Riprendendo importanti autori come Marx, Heidegger, Jaspers, Marcuse, Freud, Severino e Anders e coinvolgendo discipline quali l’antropologia filosofica e la psicologia , Galimberti sostiene che oggi l’uomo occidentale dipende completamente dall’apparato tecnico, è un uomo-protesi come sosteneva già Freud, e questa dipendenza non sembra potersi spezzare. Tutto rientra nel sistema tecnico, qualsiasi azione o gesto quotidiano l’uomo compie ha bisogno del sostegno di questo apparato. Ormai viviamo nel paradosso, infatti se l’uomo vuole salvare se steso e il pineta dalle conseguenze del predominio della tecnica (inquinamento, terrorismo, povertà, etc.) lo può fare solo con l’aiuto della tecnica: progettando depuratori per le fabbriche, cibi confezionati, grattacieli antiaerei e così via.

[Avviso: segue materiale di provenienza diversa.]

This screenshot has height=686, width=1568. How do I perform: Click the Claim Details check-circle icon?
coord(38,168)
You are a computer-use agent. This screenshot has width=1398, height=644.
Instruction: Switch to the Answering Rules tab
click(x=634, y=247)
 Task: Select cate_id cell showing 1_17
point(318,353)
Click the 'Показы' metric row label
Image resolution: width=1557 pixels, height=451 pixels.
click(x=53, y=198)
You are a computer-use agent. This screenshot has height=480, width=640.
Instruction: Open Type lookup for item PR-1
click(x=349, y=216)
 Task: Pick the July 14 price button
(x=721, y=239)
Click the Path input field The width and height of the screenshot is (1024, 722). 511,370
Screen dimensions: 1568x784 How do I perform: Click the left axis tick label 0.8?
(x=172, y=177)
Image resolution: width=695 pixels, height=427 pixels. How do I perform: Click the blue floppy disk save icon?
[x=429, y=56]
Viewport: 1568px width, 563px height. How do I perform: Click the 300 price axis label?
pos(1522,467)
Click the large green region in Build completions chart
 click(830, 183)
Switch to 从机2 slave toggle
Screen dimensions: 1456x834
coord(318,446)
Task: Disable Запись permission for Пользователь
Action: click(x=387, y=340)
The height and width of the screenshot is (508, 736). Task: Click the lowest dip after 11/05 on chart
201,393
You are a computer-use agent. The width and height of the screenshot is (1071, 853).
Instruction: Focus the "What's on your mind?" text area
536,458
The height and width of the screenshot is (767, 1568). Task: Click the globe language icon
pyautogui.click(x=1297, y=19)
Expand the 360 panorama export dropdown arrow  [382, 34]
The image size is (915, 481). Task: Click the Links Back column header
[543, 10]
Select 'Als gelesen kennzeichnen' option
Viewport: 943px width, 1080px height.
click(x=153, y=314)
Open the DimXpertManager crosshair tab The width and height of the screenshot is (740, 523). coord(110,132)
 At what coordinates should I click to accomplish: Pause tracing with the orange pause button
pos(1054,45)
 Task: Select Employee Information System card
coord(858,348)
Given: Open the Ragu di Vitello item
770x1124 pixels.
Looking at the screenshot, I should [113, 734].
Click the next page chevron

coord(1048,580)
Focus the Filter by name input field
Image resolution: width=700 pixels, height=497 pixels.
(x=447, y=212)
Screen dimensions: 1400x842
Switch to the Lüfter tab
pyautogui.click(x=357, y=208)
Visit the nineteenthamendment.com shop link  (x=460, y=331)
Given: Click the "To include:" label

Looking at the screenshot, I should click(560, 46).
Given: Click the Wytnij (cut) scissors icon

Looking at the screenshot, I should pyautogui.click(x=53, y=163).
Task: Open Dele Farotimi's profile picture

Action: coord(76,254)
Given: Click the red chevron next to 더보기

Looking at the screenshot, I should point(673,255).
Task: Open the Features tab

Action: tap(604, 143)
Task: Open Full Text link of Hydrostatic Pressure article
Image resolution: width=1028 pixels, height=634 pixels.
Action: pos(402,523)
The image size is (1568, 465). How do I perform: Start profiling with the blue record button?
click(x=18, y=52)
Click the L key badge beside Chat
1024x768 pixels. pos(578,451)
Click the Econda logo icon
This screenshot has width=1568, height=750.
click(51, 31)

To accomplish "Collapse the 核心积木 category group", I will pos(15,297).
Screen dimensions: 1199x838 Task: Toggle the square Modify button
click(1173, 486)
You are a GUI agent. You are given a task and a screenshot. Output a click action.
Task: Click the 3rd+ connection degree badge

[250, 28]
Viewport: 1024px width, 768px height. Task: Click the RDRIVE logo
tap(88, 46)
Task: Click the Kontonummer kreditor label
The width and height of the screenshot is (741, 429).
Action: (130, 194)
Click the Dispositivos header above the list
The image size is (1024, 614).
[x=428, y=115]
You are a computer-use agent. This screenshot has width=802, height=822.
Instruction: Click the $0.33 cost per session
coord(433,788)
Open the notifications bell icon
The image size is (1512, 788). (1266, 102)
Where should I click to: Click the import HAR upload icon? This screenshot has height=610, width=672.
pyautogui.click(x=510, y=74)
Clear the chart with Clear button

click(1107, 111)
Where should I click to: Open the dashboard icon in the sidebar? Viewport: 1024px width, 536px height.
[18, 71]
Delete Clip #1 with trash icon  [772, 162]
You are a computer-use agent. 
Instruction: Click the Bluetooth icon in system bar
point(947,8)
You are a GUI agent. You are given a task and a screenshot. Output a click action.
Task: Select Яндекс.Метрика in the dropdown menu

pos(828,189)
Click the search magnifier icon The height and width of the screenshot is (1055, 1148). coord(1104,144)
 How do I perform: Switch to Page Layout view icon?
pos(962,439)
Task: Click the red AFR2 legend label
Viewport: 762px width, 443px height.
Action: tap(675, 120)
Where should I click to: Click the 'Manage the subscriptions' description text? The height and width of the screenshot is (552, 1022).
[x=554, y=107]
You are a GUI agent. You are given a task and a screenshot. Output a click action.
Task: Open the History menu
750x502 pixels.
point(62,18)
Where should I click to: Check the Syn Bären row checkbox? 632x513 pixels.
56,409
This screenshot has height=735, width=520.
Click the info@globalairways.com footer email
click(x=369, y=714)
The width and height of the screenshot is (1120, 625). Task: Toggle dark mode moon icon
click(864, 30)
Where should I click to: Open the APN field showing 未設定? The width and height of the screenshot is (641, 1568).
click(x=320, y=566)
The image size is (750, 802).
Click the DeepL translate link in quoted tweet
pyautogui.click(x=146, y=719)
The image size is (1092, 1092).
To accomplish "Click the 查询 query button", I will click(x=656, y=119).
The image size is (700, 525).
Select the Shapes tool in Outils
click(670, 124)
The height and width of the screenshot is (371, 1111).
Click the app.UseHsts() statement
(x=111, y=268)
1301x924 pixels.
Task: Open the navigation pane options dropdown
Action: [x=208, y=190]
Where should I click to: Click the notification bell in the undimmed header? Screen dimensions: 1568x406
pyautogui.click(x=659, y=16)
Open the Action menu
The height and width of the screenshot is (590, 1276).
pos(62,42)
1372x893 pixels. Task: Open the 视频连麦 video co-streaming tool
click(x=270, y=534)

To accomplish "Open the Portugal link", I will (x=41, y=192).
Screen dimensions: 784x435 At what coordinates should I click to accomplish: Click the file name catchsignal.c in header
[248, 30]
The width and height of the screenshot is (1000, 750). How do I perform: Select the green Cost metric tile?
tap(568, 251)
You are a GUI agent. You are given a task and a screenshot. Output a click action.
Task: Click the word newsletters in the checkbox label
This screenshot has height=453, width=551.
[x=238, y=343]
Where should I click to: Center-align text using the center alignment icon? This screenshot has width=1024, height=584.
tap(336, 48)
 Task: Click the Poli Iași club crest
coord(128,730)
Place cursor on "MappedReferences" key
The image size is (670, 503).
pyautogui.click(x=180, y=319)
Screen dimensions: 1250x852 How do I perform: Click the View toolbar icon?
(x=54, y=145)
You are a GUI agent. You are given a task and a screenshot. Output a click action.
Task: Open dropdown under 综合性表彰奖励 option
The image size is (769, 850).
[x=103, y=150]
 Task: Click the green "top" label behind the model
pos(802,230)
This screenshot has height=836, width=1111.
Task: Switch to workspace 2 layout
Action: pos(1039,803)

Il circolo è vizioso e uscirne, se non impossibile, sembra improbabile, visto soprattutto la tendenza delle società occidentali. Una speranza sarebbe quella di riuscire a mantenere le differenze tra scienza e tecnica; se riusciamo a salvaguardare una differenza tra il pensare e il fare, la scienza potrebbe diventare l´etica della tecnica. La tecnica procede la sua corsa sulla base del "si fa tutto ciò che si può fare". La scienza, che è il luogo pensante, potrebbe diventare, invece, il luogo etico della tecnica. In questo senso va recuperato il valore umanistico della scienza: la scienza al servizio dell’umanità e non al servizio della tecnica. La scienza potrebbe diventare il luogo eminente del pensiero che pone un limite. Perché la scienza ha un´attenzione umanistica. Promuove un agire in vista di scopi. Mentre la tecnica è un fare senza scopi, è solo un fare prodotti.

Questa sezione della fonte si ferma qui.